Reading passage —
- Opening Delimiter -

After observing and taking part in very many discussion like this one I've come to think that it is very silly to describe one set of preferences/orientations/tastes/what-have-you as "real" or "true". I suspect that enjoying sadistic behavior in terms of what the OP calls masochistic empathy is no less real or true than enjoying sadistic behavior without a shred of masochistic empathy.

As for LA's comments, well fair enough, but I'm wary of categorizing people so broadly and baldly. " They like to talk a lot about ... " For heaven's sake, I find what we might call the non-duality of pain and pleasure an absorbing topic. Or is it the mutability of that duality? I don't know. But anyway I enjoy exploring that territory both in conversation and in practice. That makes me fluffy? Okay, I guess.

That masochist empathy thing doesn't seem to be a strong theme with me. I find the pain of others fascinating (and pleasureable/interesting/gratifying/etc.) in all sorts of contexts, with and without porous little bulwarks against danger like claims to adhere to "SSC"; with and without my participation, for that matter. Call that part vicarious sadism, if you like.

The suggestion that taking sadistic pleasure absent informed consent is categorically unethical strikes me as wrong-headed, though. If we're out on a hike and you trip and fall and are injured I might enjoy your pain even as I act to mitigate it. Do I have to ask for and receive your consent to enjoy relocating your shoulder before I perform the procedure (presuming I'm qualified for both the diagnosis and the treatment)?

- Closing Delimiter -

Saved entries:
- Opening Delimiter -

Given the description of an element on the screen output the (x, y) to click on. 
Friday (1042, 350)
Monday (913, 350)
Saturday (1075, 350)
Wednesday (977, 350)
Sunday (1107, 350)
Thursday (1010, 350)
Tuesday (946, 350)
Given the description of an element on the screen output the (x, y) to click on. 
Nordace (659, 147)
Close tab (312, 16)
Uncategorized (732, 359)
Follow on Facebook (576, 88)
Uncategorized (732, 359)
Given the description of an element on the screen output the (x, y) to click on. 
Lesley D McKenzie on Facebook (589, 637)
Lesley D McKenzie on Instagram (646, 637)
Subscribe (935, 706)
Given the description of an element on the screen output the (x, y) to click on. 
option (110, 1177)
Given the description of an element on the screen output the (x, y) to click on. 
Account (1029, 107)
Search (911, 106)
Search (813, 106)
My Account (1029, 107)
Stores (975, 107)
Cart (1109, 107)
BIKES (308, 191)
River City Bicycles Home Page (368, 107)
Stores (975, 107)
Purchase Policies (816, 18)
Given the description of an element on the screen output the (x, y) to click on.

- Closing Delimiter -

Tasks for this exercise —
**a.** Translate into Spanish the following sentence from the post on sadism and consent: "That masochist empathy thing doesn't seem to be a strong theme with me."
**b.** Reproduce the portion of the post on sadism and consent starting with "That masochist empathy" and going on through "and the treatment)?".

Answers by task —
**a.** Ese asunto de la empatía masoquista no parece ser un tema importante para mí.

**b.**
That masochist empathy thing doesn't seem to be a strong theme with me. I find the pain of others fascinating (and pleasureable/interesting/gratifying/etc.) in all sorts of contexts, with and without porous little bulwarks against danger like claims to adhere to "SSC"; with and without my participation, for that matter. Call that part vicarious sadism, if you like.

The suggestion that taking sadistic pleasure absent informed consent is categorically unethical strikes me as wrong-headed, though. If we're out on a hike and you trip and fall and are injured I might enjoy your pain even as I act to mitigate it. Do I have to ask for and receive your consent to enjoy relocating your shoulder before I perform the procedure (presuming I'm qualified for both the diagnosis and the treatment)?